Controlled vocabularies are easier to discuss when there is visible evidence about how their terms relate to real alert traffic.
The latest Alert Hub development slice adds a salience snapshot for each controlled vocabulary term. The intent is modest: provide enough archive evidence to help reviewers ask whether a term is visible in CAP alerts, whether it appears as an explicit event code, and whether the phrase appears in alert text.
What salience means here
The current salience model stores counts for a term against the CAP archive Elasticsearch index:
- the number of archived alerts where
eventCode.valuematches the controlled term code - the number of archived alerts where the preferred label appears as a phrase in
event,headline, ordescription - where the archive mapping safely supports it, the number of alerts where
eventCode.valueandeventCode.valueNamematch inside the same CAPeventCodeobject
The qualified valueName count is deliberately conditional. The archive index is allowed to use its existing natural mapping. If eventCode is not mapped as a nested object, the implementation does not force a mapping change and does not run a loose query that could accidentally combine a value from one event-code entry with a value name from another.

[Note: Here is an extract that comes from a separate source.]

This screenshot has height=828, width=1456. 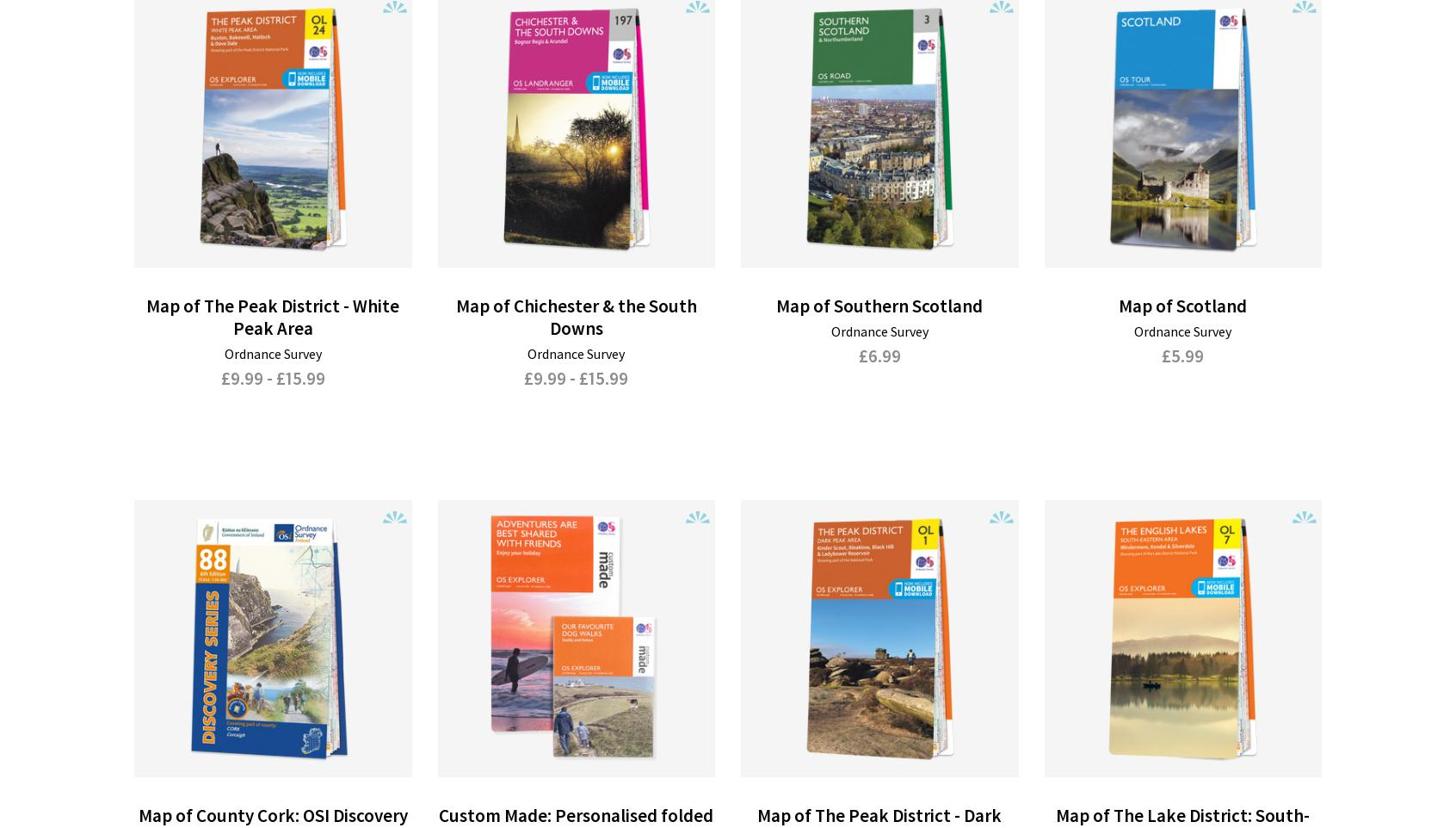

In that case the qualified metric is omitted and the snapshot records that qualified matching is unsupported.
Full archive, monthly snapshot
The snapshot period is an as-of label, not a filter on the count query.
For example, a snapshot recorded for 2026-05 means the salience evidence was generated for that closed reporting month. The Elasticsearch counts themselves are against the full archive, not just alerts from May 2026.
That distinction matters. The current question is not “how often was this term used this month?” It is “what evidence exists across the archive for this term?” Monthly snapshots then let the platform regenerate and compare evidence over time without prematurely narrowing the archive query.
Operator workflow
The admin vocabulary page now exposes the latest salience summary for a selected vocabulary version:
- generated, failed, and missing term counts for the selected snapshot period
- per-term salience details in an expandable section
- a manual “Generate salience” action for the selected version
The scheduled path processes live and ready vocabulary versions. Deprecated terms are included because they may still matter in archive evidence and vocabulary governance discussions.
Failed term snapshots are stored as failed rather than silently ignored. That keeps the retry path simple and makes partial generation visible to an operator.
What remains open
The initial salience model is intentionally small. It does not yet store salience history beyond the monthly snapshot rows, and it does not yet compare explicit vocabulary codes with future automated classification tags.
Those are likely next steps. Once retrospective classification metadata is present in the archive, salience can compare “publisher supplied this event code” with “the classifier would have selected this controlled term.” That comparison could be useful evidence when deciding whether a vocabulary term is too broad, too narrow, duplicated, or missing important synonyms.
For now, the useful test is simpler: can a vocabulary reviewer open a term and see archive-wide evidence for why that term matters?